*** SOURCE PASSAGE

STATOR VANE SUPPORT SYSTEM WITHIN A GAS TURBINE ENGINE
FIELD OF THE INVENTION
This invention is directed generally to stator vane airfoils within gas turbine engines, and more particularly to support systems for stator vane airfoils.
BACKGROUND
Turbine engines typically include a plurality of rows of stationary compressor stator vanes extending radially inward from a shell and include plurality of rows of rotatable compressor blades attached to a rotor assembly for turning the rotor.
Conventional turbine engines often include a segment with multiple stationary airfoils collectively referred to as a stator. Stator segments deflect in the upstream direction under steady gas pressure loading, and the deflection varies around the
circumference dependent upon how the segment is constrained to the casing. The unconstrained ends of the segment deflect more and have less axial clearance to the upstream rotor disk. Thus, a need exists to control deflection and alignment of the stator vane airfoils forming the stator.
SUMMARY OF THE INVENTION
A compressor stator vane segment including a connection system that enables stator vane alignment while enabling an individual stator vane to be replaced is disclosed. The stator vane connection system may include a radially extending inner support extending from a stator vane, whereby the inner support is secured to forward and aft inner rings via a removable, inner axial bolt. The stator vane connection system may include one or more first inner pins that aligns the stator vane and is positioned within the portion of the inner support of the stator vane to which one or more inner axial bolts are attached. The stator vane connection system may include one or more first outer alignment pins that aligns the stator vane and is positioned within the portion of the outer diameter platform of the stator vane, whereby the first outer alignment pin aligns the stator vane.

******
*** SOURCE EXCERPT

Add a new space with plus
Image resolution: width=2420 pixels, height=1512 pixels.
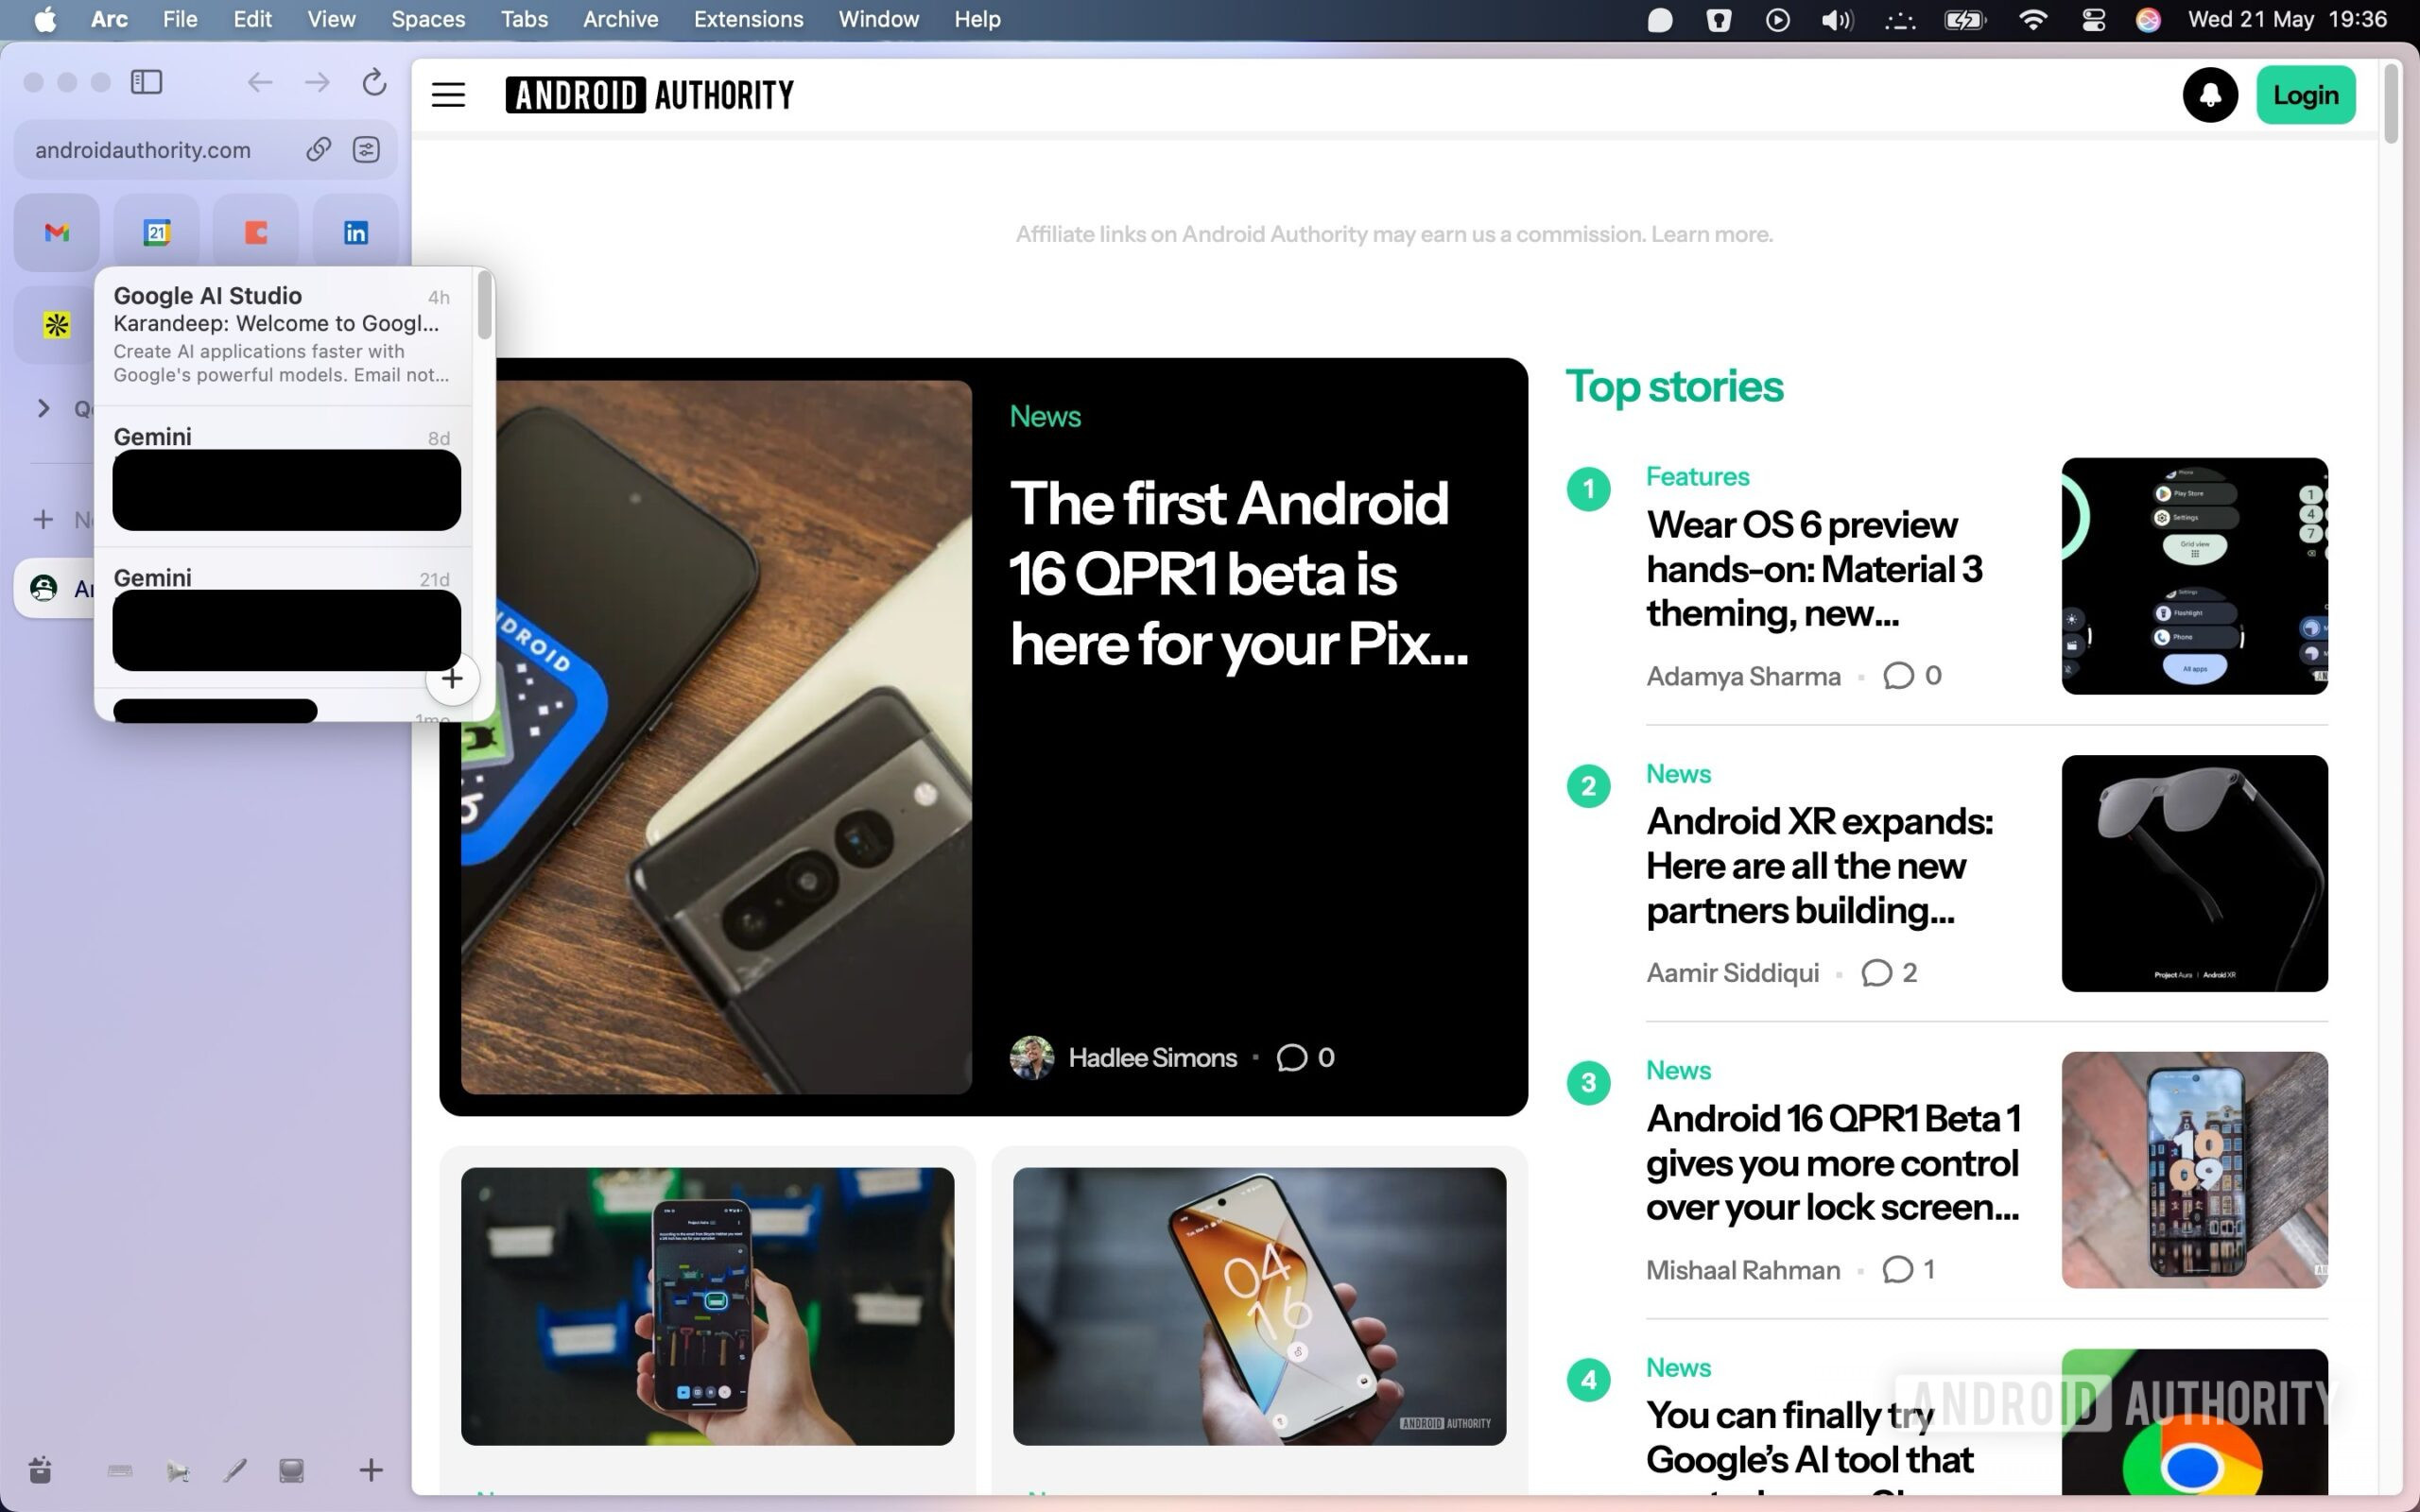coord(370,1470)
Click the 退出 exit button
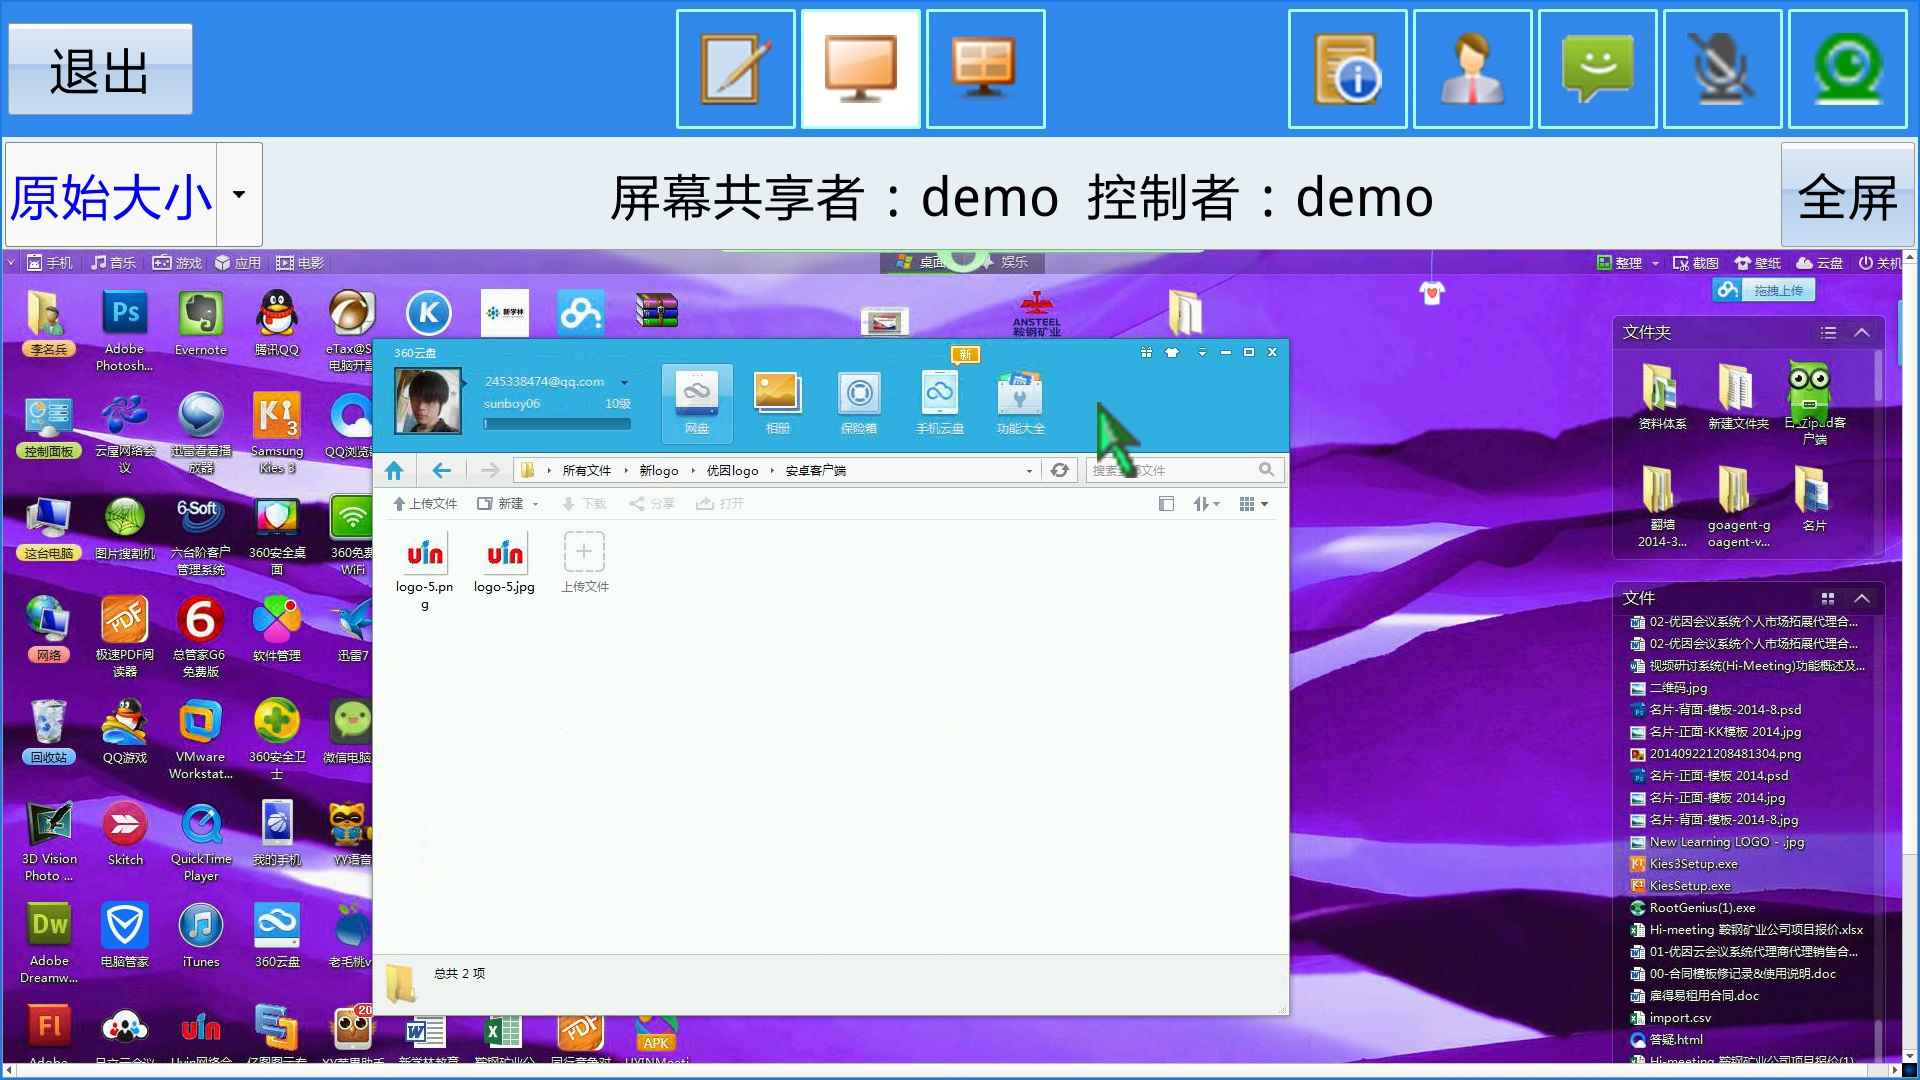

******

■ WHAT TO PRODUCE:
Please copy everything in the stator vane passage from "STATOR VANE SUPPORT" down to "turning the rotor.", word for word.

■ RESULT OF THIS TASK:
STATOR VANE SUPPORT SYSTEM WITHIN A GAS TURBINE ENGINE
FIELD OF THE INVENTION
This invention is directed generally to stator vane airfoils within gas turbine engines, and more particularly to support systems for stator vane airfoils.
BACKGROUND
Turbine engines typically include a plurality of rows of stationary compressor stator vanes extending radially inward from a shell and include plurality of rows of rotatable compressor blades attached to a rotor assembly for turning the rotor.